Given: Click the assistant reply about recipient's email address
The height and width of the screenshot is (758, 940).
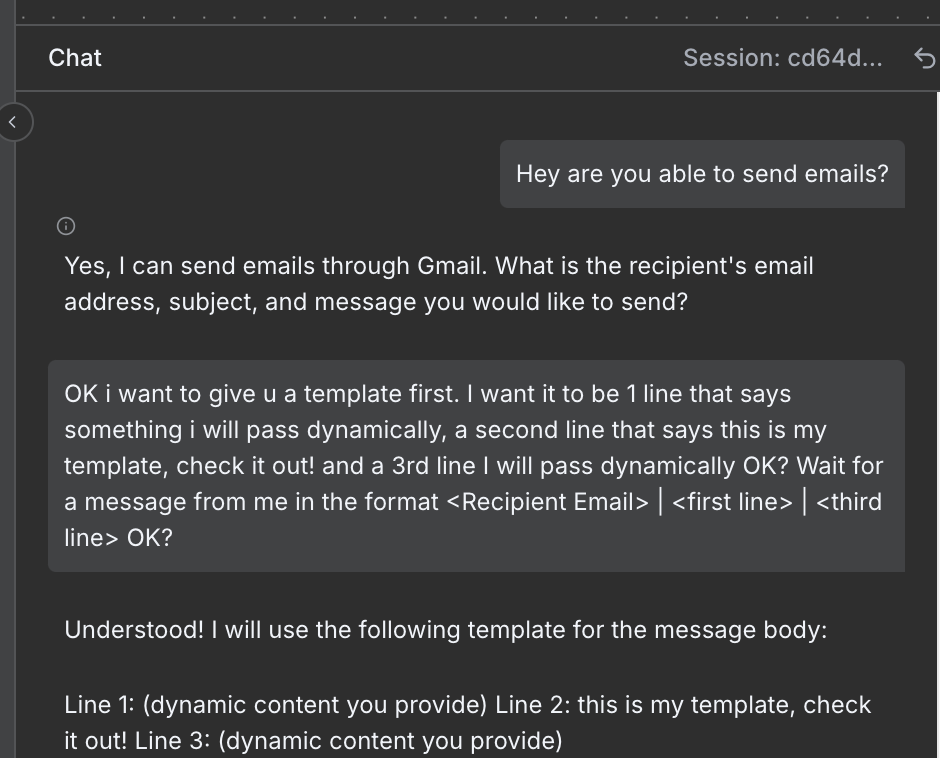Looking at the screenshot, I should click(438, 284).
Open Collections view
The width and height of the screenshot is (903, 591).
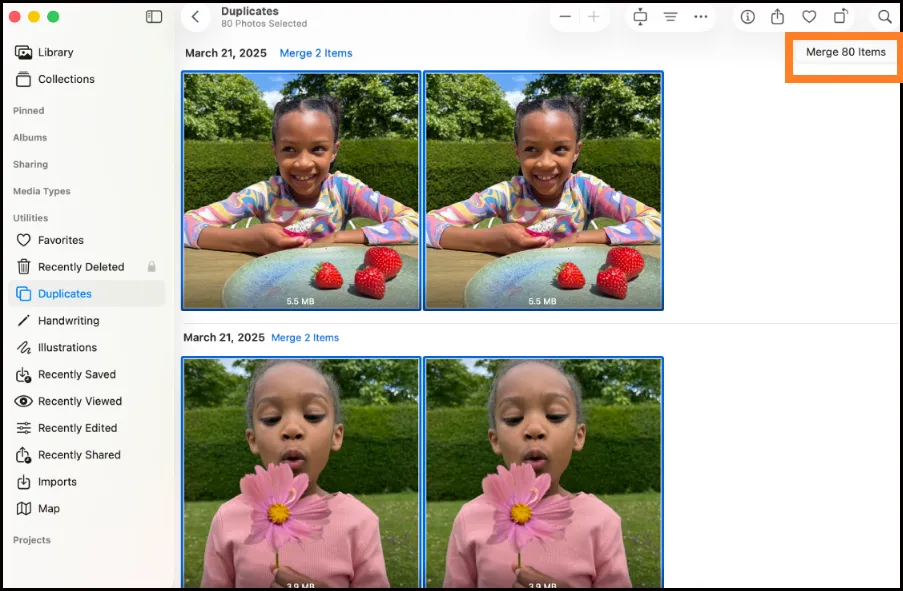pos(66,79)
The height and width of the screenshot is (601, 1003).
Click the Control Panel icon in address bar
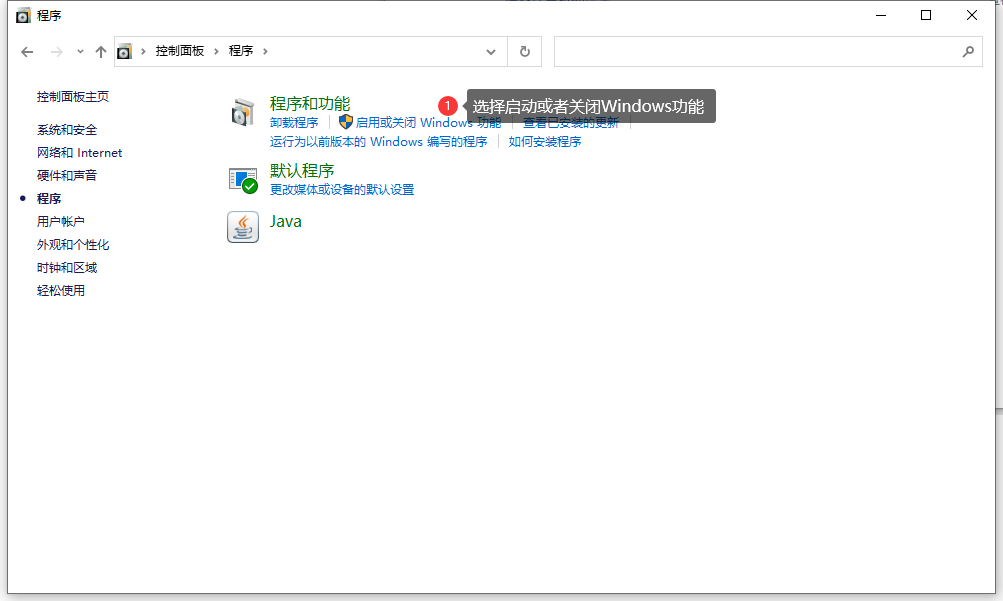point(125,51)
++++++++++++++++++++
About this exercise: Set down every line above exactly, pictures excluded.

The completed task:
Given: Click the assistant reply about recipient's email address
The height and width of the screenshot is (758, 940).
Looking at the screenshot, I should click(438, 284).
Open Collections view
The width and height of the screenshot is (903, 591).
pos(66,79)
The height and width of the screenshot is (601, 1003).
Click the Control Panel icon in address bar
point(125,51)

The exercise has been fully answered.